Mais l'essentiel de l'oeuvre est ailleurs.
Les images emblématiques se succèdent.
La série "La belle captive" est constituée de tableaux illusionnistes, un chevalet portant un tableau se fond dans le paysage, dont il semble faire partie, en un impressionnant trompe-l'oeil. L'un des tableaux de cette série, malheureusement non présent dans l'exposition, inspirera d'ailleurs Alain Robbe-Grillet pour un film homonyme, avec la belle Cyrielle Claire.

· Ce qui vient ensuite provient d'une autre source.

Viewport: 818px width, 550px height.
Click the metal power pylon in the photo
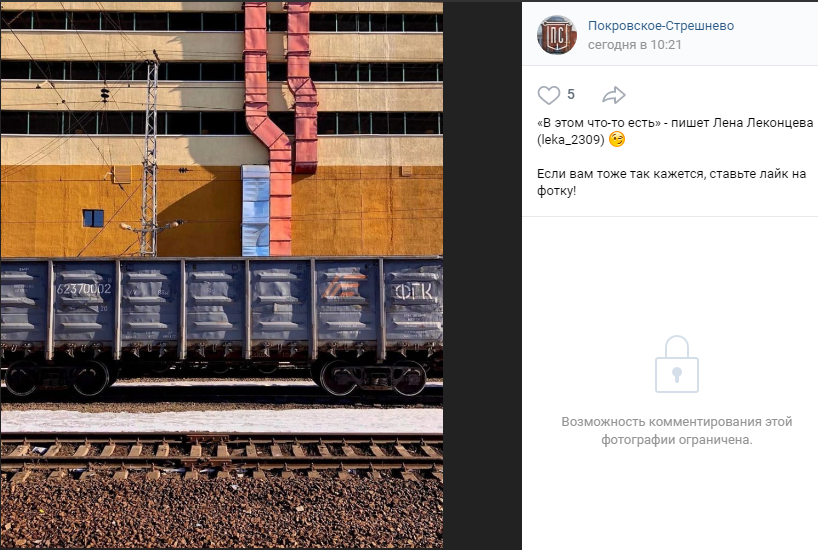(x=150, y=157)
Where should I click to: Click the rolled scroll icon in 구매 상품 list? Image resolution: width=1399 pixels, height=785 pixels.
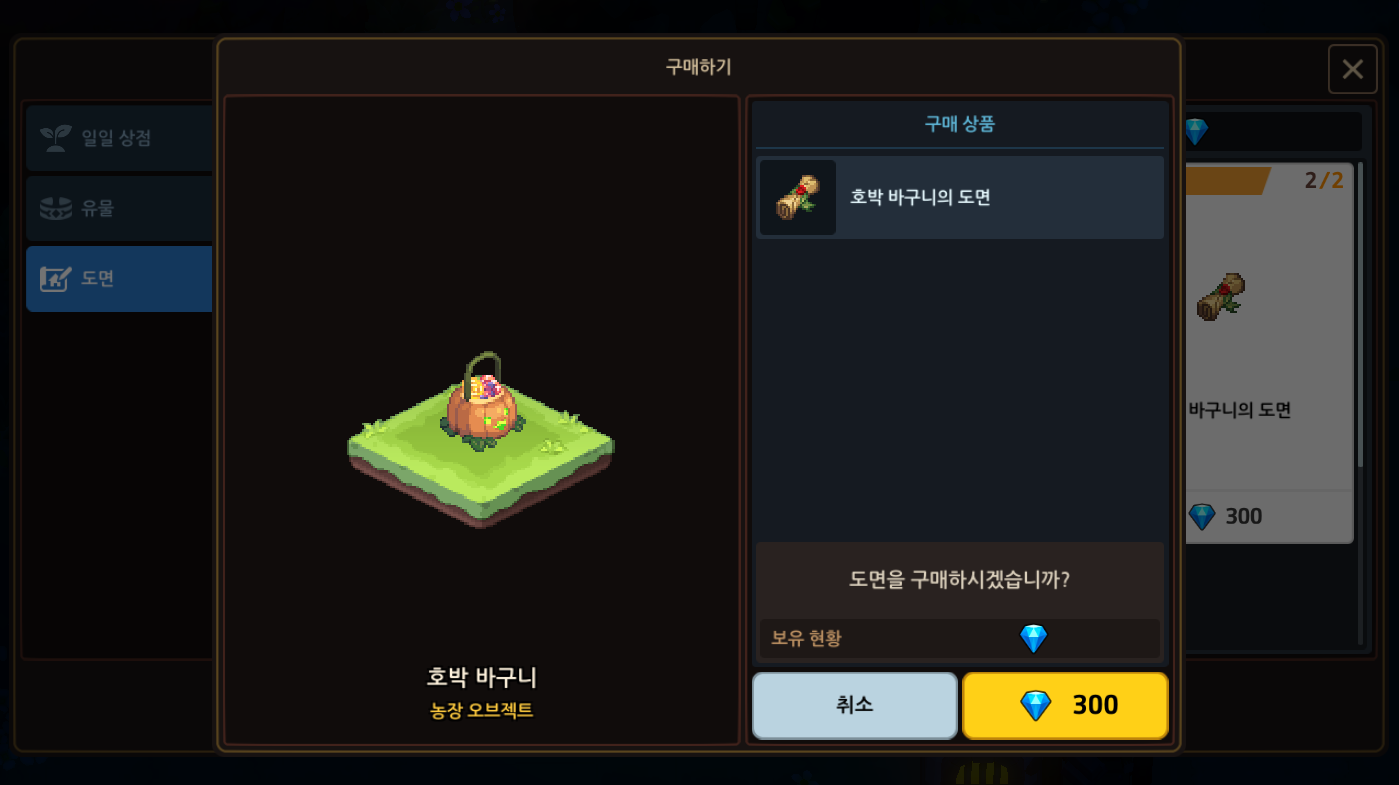[x=798, y=197]
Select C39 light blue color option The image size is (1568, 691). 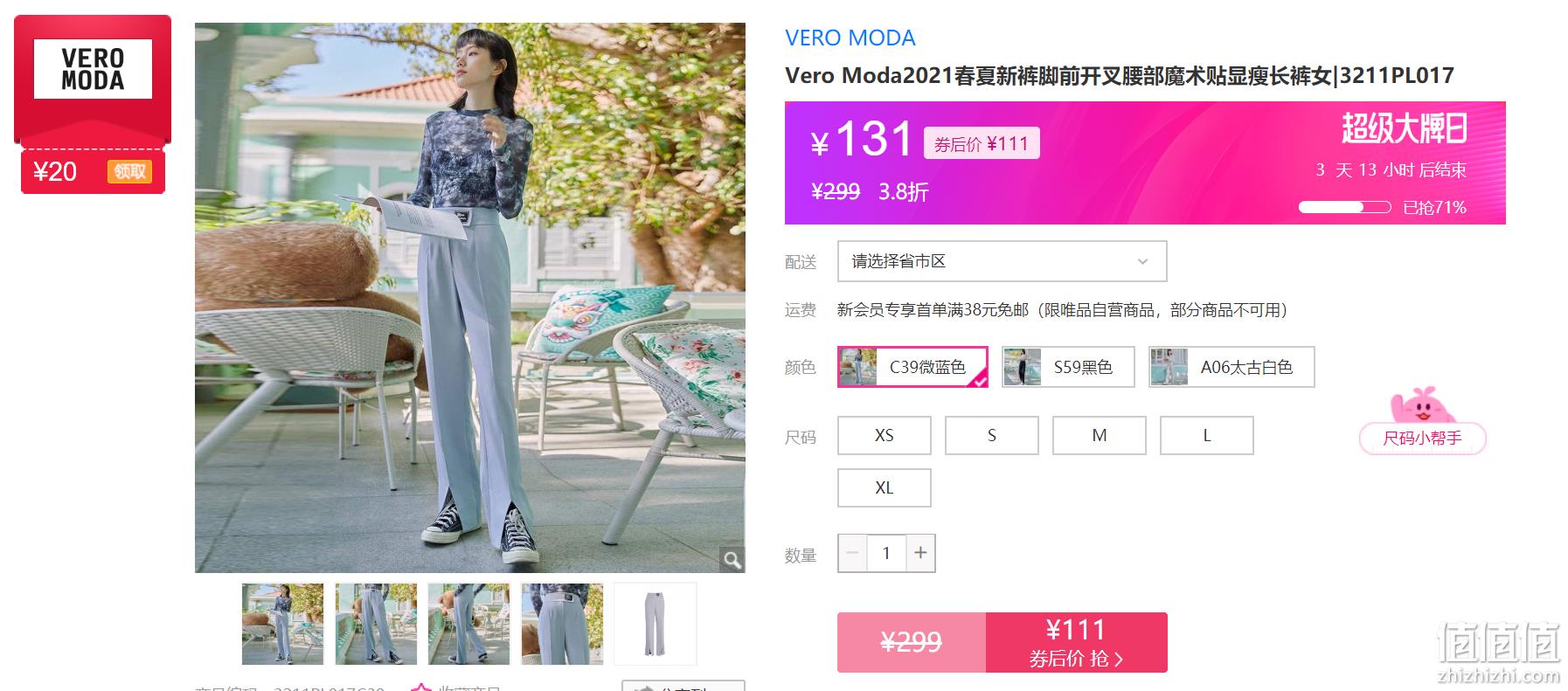click(912, 367)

"L'empire des lumières" est l'une des images les plus fortes de Magritte, avec ce paysage nocturne éclairé par un unique lampadaire, sous un ciel diurne. Trois versions en sont présentées ici (1953, Gugenheim Collection, Venise ; 1954, coll. part. ; 1961, coll. part.), mais il en existe seize, et l'on ne peut que rêver à l'ensemble spectaculaire que constituerait la réunion de la série intégrale. Chaque tableau diffère subtilement dans l'image, jamais identique, mais le concept est suffisamment fort pour qu'ils se reconnaissent immédiatement.
L'on admire aussi "Le soir qui tombe" (1960, coll. part.), où le éclats d'une fenêtre brisée, tombés à son pied, portent encore le paysage...
D'autres tableaux sont moins connus.
"Perspective, Madame Récamier de David" (1950, coll. part.) pastiche le célèbre tableau du peintre néo-classique, jusque dans la manière, mais en remplaçant Mme Récamier par son cercueil. L'image est forte, traduisant en une spectaculaire vignette l'éphémère de l'existence humaine, version revue et corrigée des vanités d'antan.
"Le bouquet tout fait" (1956, coll. part.) représente de dos l'homme magrittien, devant un paysage automnal alors qu'il porte une figure extraite du sacre du printemps de Botticelli, en un amusant contraste.
Ou encore "Le tombeau des lutteurs" (1960, coll. part.) voit une rose surdimensionnée envahir une pièce. Simple jeu sur les dimensions ? Un coup d'oeil superficiel pourrait le faire croire, mais un examen plus poussé révèle un aspect très sexué de ladite rose, et le tombeau des lutteurs est peut-être le repos des guerriers...
J'ai choisi de ci de là quelques tableaux, mais presque chacun se prêterait à une telle analyse, et l'exposition mérite assurément que l'on s'y attarde longuement.
Magritte peindra jusqu'au bout.
Il souffre d'un cancer à partir de 1965, mais ne s'interrompt pas, et ses ultimes tableaux datent de l'année de sa mort.
La dernière salle regroupe ces oeuvres tardives, qui ne dénotent en rien le moindre faiblissement dans la main ou dans l'inspiration.
Malgré la maladie, l'artiste a gardé tout son brio, et par exemple "Le blanc seing" (1965, National Gallery of Art, Washington) se révèle-t-il un trompe-l'oeil virtuose.
Seule la série de sculptures de bronze de grand format qu'il a autorisée en 1967 est parfois discutable, sans doute plus due à un désir commercial qu'à un réel besoin artistique. Magritte n'a vécu de sa peinture que sur le tard, obligé auparavant de se commettre dans des publicités pour vivre, et il est probable qu'il a volontiers profité de cette tardive opulence.